(Dataset entries)

....

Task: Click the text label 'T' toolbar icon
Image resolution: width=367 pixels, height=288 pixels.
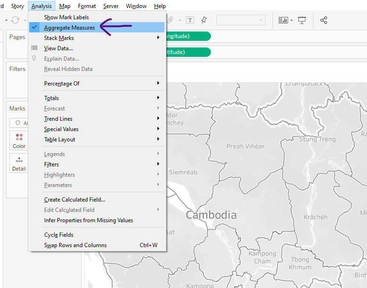Action: [x=190, y=20]
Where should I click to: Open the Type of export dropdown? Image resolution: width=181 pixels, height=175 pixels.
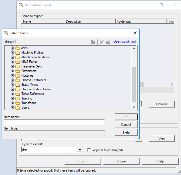(x=80, y=150)
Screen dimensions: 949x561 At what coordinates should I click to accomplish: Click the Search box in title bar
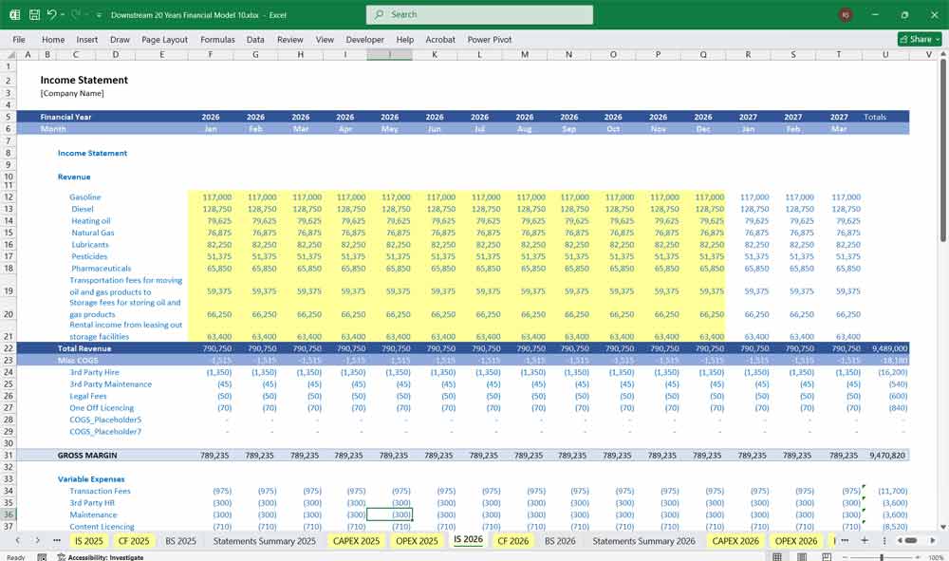coord(479,15)
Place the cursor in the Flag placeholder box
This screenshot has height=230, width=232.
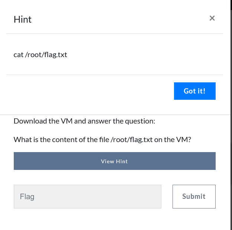pyautogui.click(x=87, y=197)

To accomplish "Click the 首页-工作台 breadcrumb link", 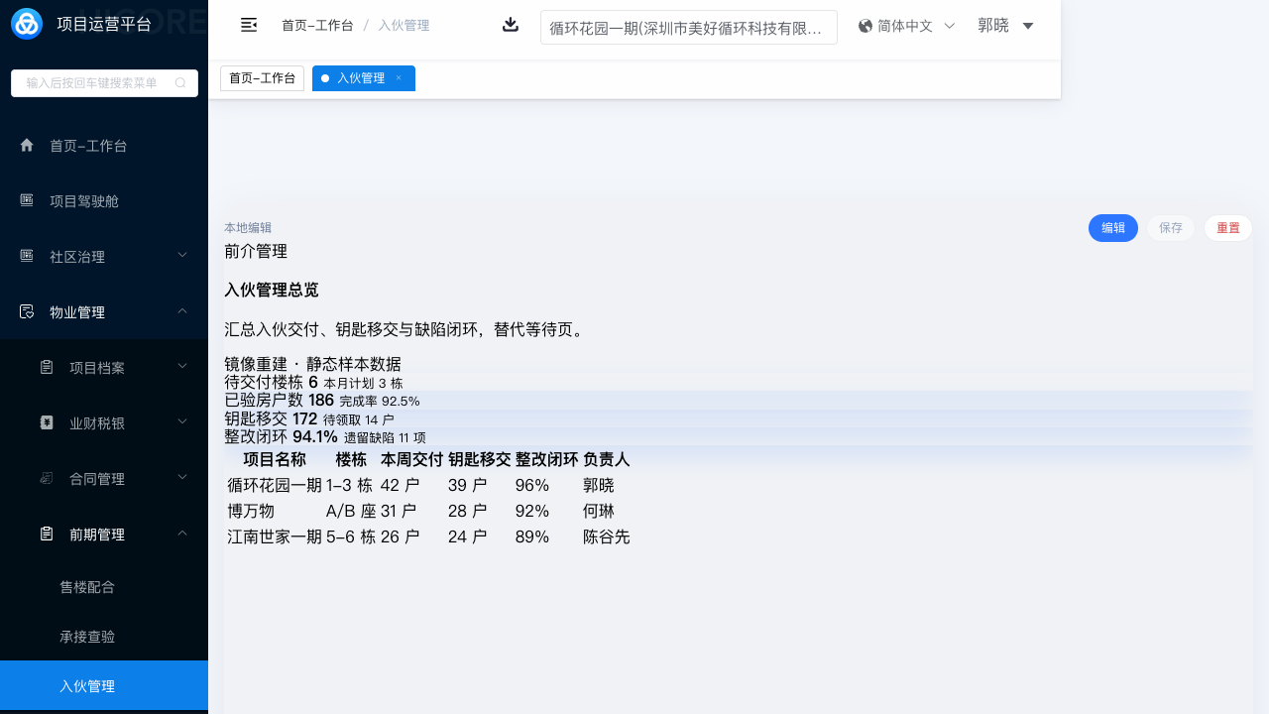I will tap(317, 26).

....

> _ASSIGNED TASK_
Please repeat exactly the data above from its first line to the line that contains "Place the cursor in the Flag placeholder box", inclusive, and leave every picture out.

> _RESPONSE_
Task: Click the text label 'T' toolbar icon
Image resolution: width=367 pixels, height=288 pixels.
Action: [x=190, y=20]
Where should I click to: Open the Type of export dropdown? Image resolution: width=181 pixels, height=175 pixels.
(x=80, y=150)
Screen dimensions: 949x561 At what coordinates should I click to accomplish: Click the Search box in title bar
coord(479,15)
Place the cursor in the Flag placeholder box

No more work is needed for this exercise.